Quantitative determination of ICG-001 in rat plasma using HPLC-MS/MS: A pharmacokinetic study

Although ICG-001, chemically synthesised from a bicyclic β-turn peptidomimetic template, represents various pharmacological activities, no validated determination methods in biological samples have been reported. This study was designed to establish a quantitative determination method for ICG-001 in rat plasma using high-performance liquid chromatography coupled with tandem mass spectrometry (HPLC-MS/MS) to validate the analytical method, including stability, and to characterise its pharmacokinetic behaviour in rats. After simple protein precipitation with acetonitrile, ICG-001 was eluted on a reversed-phase column using a mobile phase of water and acetonitrile (3:7 v/v, including 0.1% formic acid). The protonated precursor ion [M+H]+ and the major fragment ion were confirmed at m/z 549.2 and 141.4, respectively, for ICG-001. ICG-001 was stable under bench and storage conditions.
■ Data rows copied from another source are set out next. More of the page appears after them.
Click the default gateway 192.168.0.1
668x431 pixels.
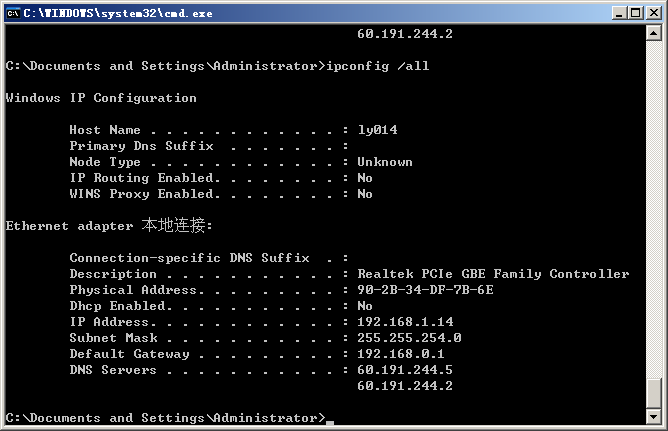click(x=401, y=354)
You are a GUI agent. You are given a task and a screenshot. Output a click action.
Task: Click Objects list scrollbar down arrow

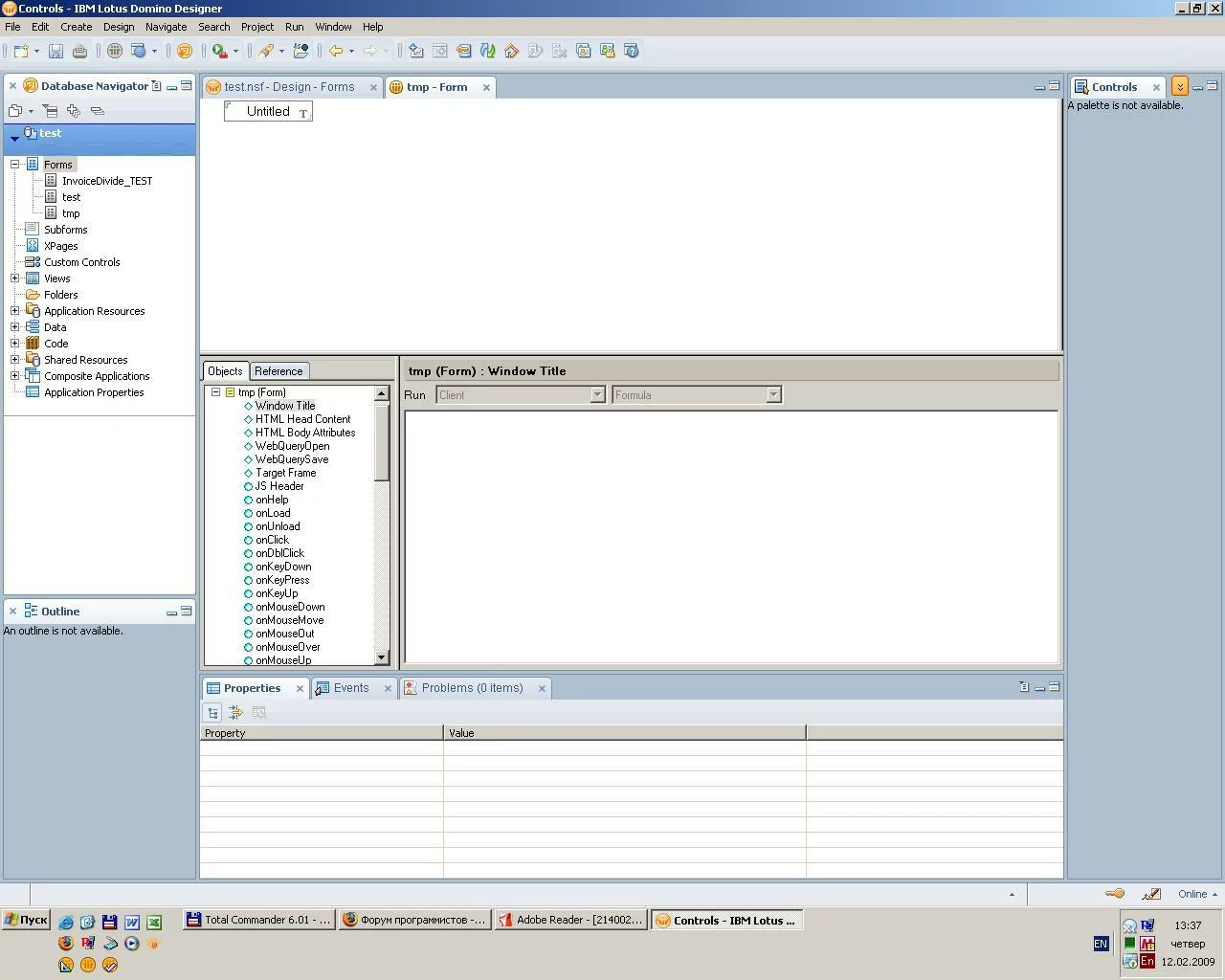point(382,657)
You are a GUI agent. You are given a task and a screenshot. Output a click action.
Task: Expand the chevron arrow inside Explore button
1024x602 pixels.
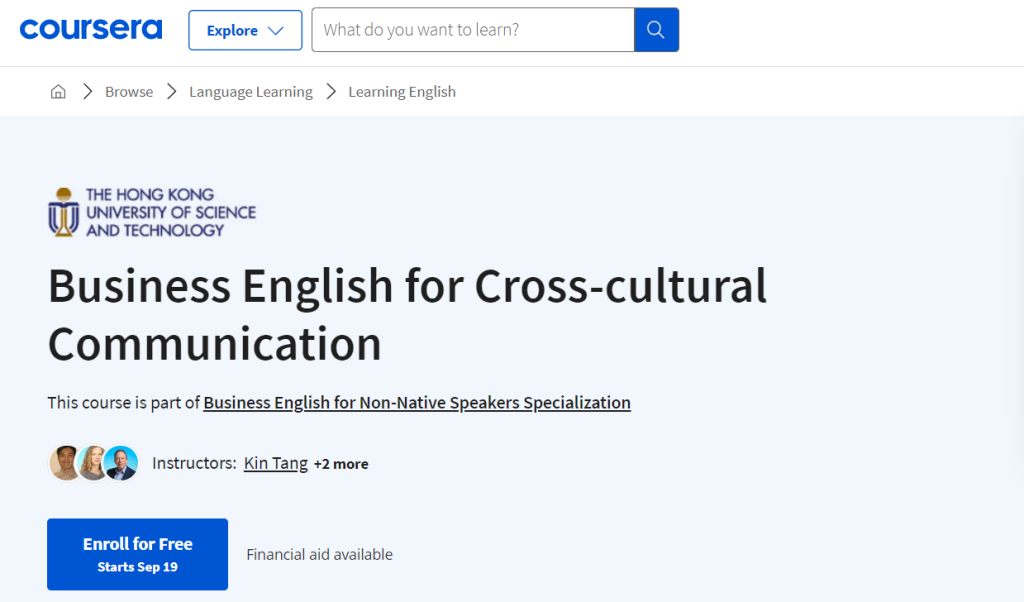276,31
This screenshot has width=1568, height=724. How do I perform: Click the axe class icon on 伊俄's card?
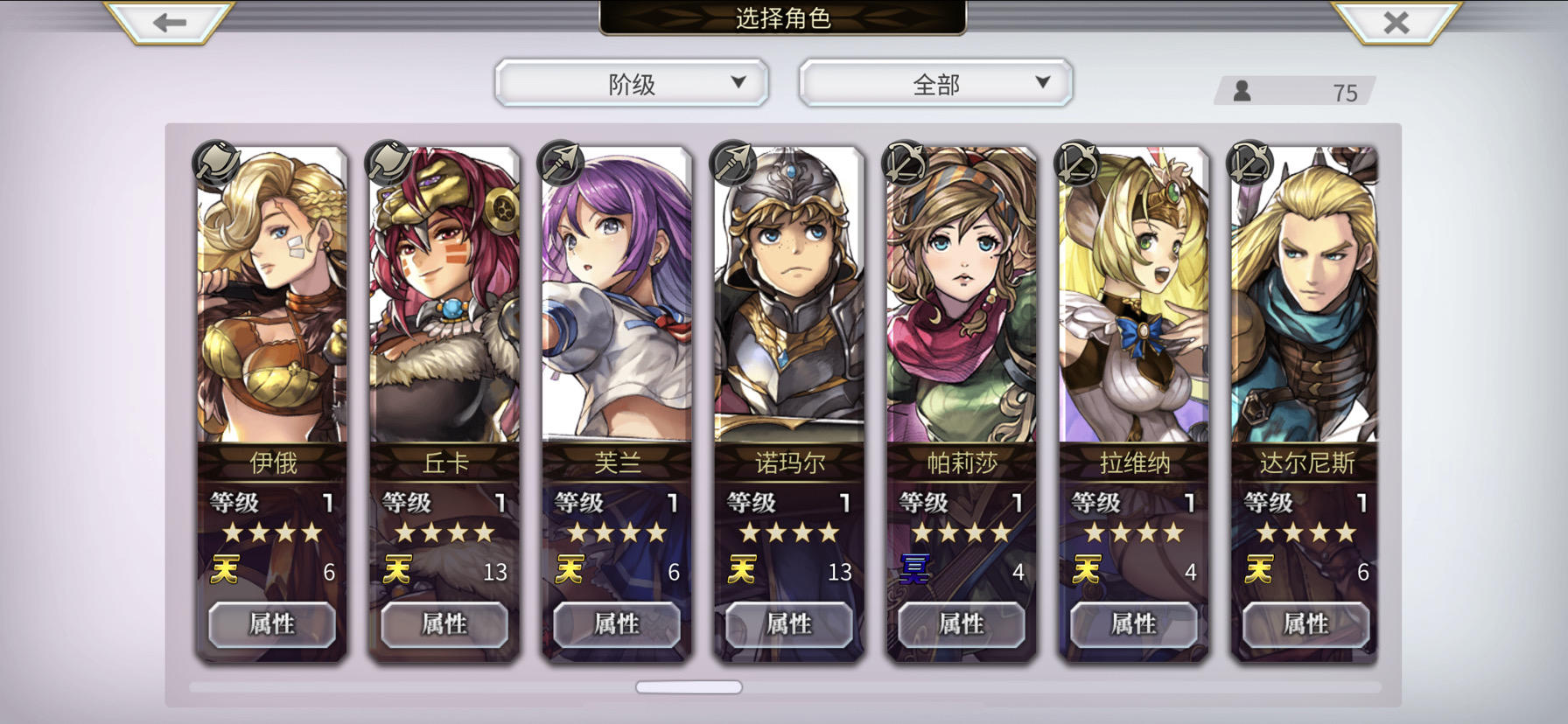(x=216, y=163)
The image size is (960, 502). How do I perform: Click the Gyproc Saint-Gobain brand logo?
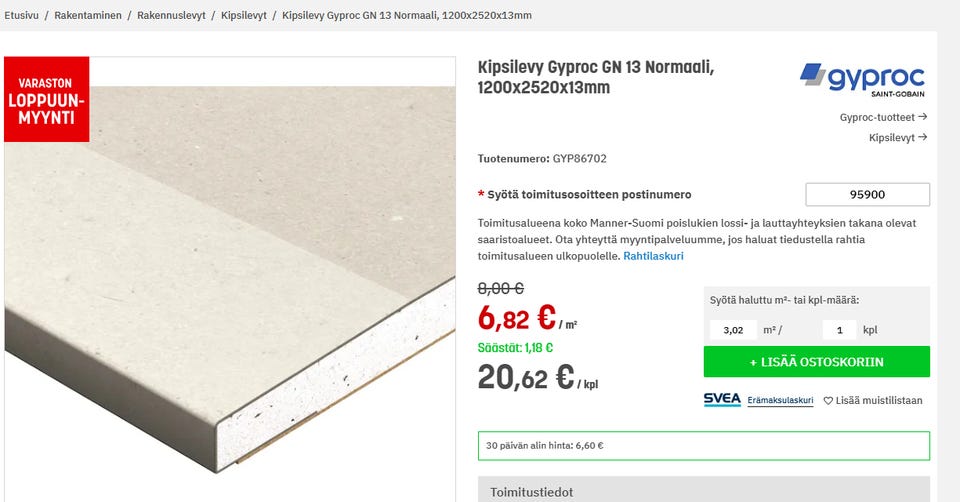coord(862,80)
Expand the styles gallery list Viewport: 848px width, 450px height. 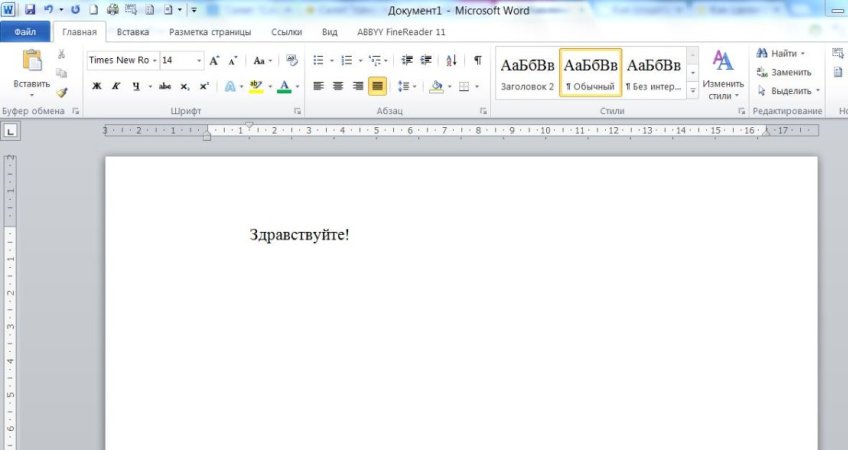click(x=693, y=91)

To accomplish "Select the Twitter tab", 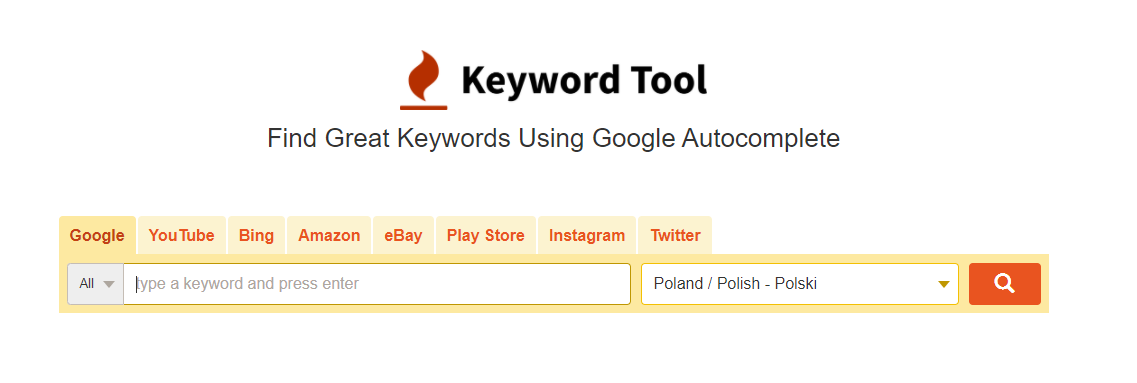I will pyautogui.click(x=675, y=235).
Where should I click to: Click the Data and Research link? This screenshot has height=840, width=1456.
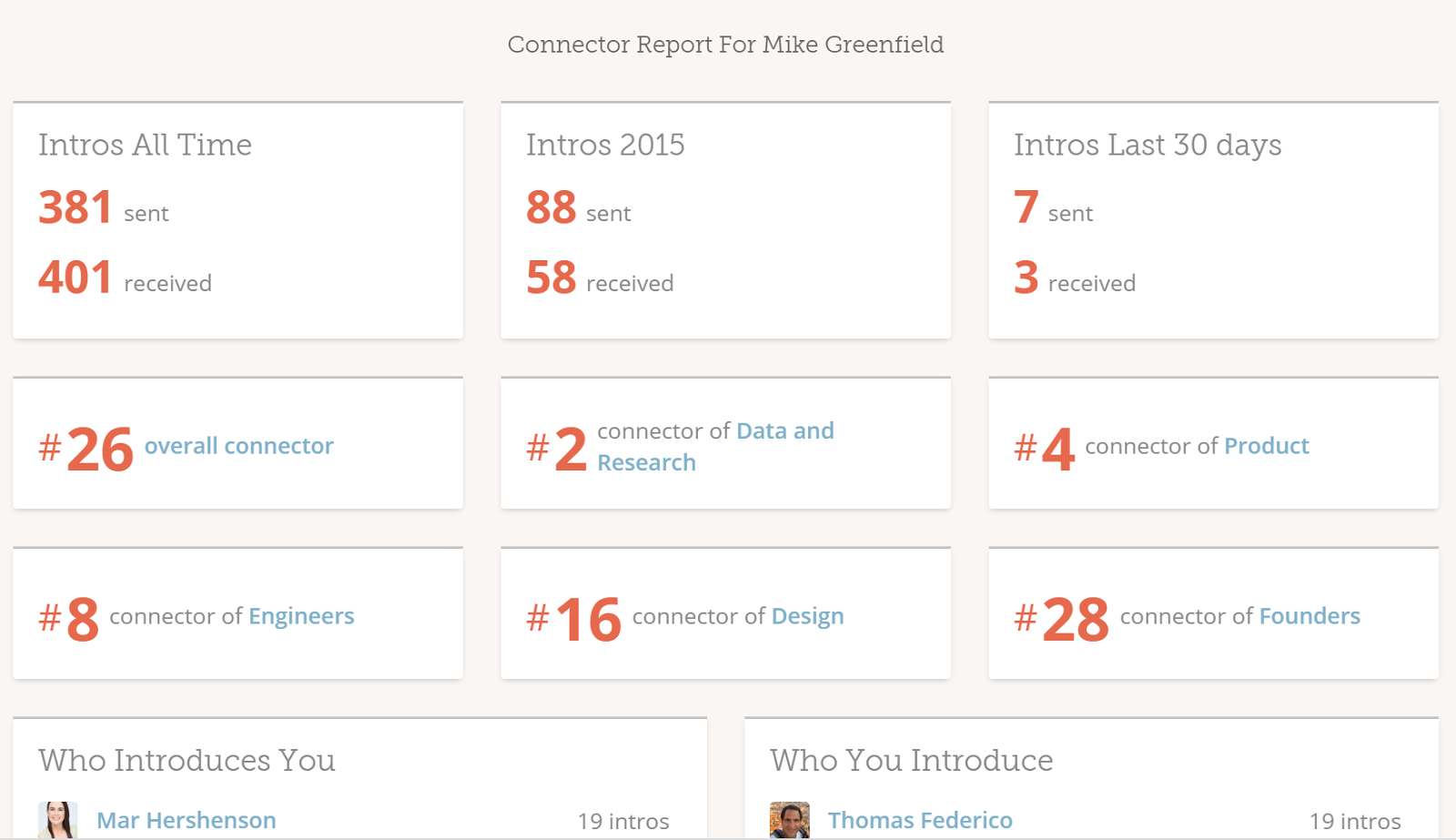coord(715,447)
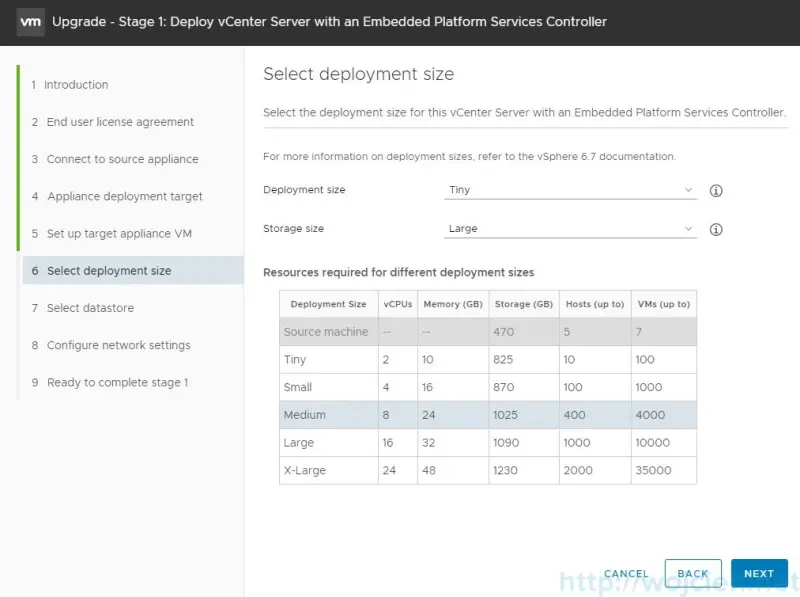This screenshot has height=597, width=800.
Task: Cancel the upgrade wizard
Action: coord(626,573)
The analytical method met the criteria for Food and Drug Administration-validated bioanalytical methods, and was successfully applied to a pharmacokinetic study for the first time following subcutaneous and intravenous administration. •ICG-001, chemically synthesised from a bicyclic β-turn peptidomimetic template, was determined by HPLC-MS/MS firstly.•The analytical method met the criteria of FDA-validated bioanalytical methods.•This method was applied to investigate the pharmacokinetics of ICG-001 in rats following s.c. and i.v. administrations.